_Task directions_
Take down each entry exactly as written.

Stored data entries
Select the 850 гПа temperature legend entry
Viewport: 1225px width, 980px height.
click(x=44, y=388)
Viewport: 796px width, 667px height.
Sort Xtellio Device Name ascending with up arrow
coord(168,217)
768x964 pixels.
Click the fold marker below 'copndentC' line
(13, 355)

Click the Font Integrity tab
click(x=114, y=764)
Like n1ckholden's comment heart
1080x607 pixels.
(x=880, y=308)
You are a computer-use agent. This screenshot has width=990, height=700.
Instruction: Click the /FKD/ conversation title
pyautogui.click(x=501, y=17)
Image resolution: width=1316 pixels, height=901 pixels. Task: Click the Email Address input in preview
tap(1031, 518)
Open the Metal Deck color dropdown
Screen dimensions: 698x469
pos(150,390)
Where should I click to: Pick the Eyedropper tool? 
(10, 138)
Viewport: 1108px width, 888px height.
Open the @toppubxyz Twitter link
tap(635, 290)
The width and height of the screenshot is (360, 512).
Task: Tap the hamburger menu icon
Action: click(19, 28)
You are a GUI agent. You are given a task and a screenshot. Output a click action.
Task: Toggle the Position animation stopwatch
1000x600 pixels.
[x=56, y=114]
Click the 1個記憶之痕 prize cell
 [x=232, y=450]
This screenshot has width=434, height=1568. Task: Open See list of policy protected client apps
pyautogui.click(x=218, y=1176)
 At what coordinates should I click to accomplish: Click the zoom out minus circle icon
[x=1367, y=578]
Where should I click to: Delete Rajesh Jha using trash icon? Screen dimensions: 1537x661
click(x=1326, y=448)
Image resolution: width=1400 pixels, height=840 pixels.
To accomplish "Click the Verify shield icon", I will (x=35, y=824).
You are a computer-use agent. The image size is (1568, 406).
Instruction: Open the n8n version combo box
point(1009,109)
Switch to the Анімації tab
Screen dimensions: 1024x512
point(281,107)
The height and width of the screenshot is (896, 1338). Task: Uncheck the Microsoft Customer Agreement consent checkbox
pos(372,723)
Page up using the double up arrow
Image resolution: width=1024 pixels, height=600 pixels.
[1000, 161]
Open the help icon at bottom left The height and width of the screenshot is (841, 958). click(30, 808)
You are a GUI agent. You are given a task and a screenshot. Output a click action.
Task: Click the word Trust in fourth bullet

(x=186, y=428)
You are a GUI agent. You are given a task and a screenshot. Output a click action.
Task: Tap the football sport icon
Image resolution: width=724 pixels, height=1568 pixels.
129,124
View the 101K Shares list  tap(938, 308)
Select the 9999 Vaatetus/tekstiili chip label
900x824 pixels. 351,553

_Solution below_
Select the 850 гПа temperature legend entry
Viewport: 1225px width, 980px height.
click(x=44, y=388)
Viewport: 796px width, 667px height.
Sort Xtellio Device Name ascending with up arrow
coord(168,217)
768x964 pixels.
Click the fold marker below 'copndentC' line
(13, 355)

Click the Font Integrity tab
click(x=114, y=764)
Like n1ckholden's comment heart
1080x607 pixels.
(x=880, y=308)
You are a computer-use agent. This screenshot has width=990, height=700.
Instruction: Click the /FKD/ conversation title
pyautogui.click(x=501, y=17)
Image resolution: width=1316 pixels, height=901 pixels. Task: Click the Email Address input in preview
tap(1031, 518)
Open the Metal Deck color dropdown
Screen dimensions: 698x469
pos(150,390)
Where should I click to: Pick the Eyedropper tool? 
(10, 138)
Viewport: 1108px width, 888px height.
Open the @toppubxyz Twitter link
tap(635, 290)
The width and height of the screenshot is (360, 512).
Task: Tap the hamburger menu icon
Action: click(19, 28)
You are a GUI agent. You are given a task and a screenshot. Output a click action.
Task: Toggle the Position animation stopwatch
1000x600 pixels.
[x=56, y=114]
Click the 1個記憶之痕 prize cell
 [x=232, y=450]
This screenshot has width=434, height=1568. Task: Open See list of policy protected client apps
pyautogui.click(x=218, y=1176)
 At what coordinates should I click to accomplish: Click the zoom out minus circle icon
[x=1367, y=578]
Where should I click to: Delete Rajesh Jha using trash icon? Screen dimensions: 1537x661
click(x=1326, y=448)
Image resolution: width=1400 pixels, height=840 pixels.
To accomplish "Click the Verify shield icon", I will (x=35, y=824).
You are a computer-use agent. The image size is (1568, 406).
Instruction: Open the n8n version combo box
point(1009,109)
Switch to the Анімації tab
Screen dimensions: 1024x512
point(281,107)
The height and width of the screenshot is (896, 1338). Task: Uncheck the Microsoft Customer Agreement consent checkbox
pos(372,723)
Page up using the double up arrow
Image resolution: width=1024 pixels, height=600 pixels.
[1000, 161]
Open the help icon at bottom left The height and width of the screenshot is (841, 958). click(30, 808)
You are a GUI agent. You are given a task and a screenshot. Output a click action.
Task: Click the word Trust in fourth bullet

(x=186, y=428)
You are a GUI agent. You are given a task and a screenshot. Output a click action.
Task: Tap the football sport icon
Image resolution: width=724 pixels, height=1568 pixels.
129,124
View the 101K Shares list  tap(938, 308)
Select the 9999 Vaatetus/tekstiili chip label
900x824 pixels. 351,553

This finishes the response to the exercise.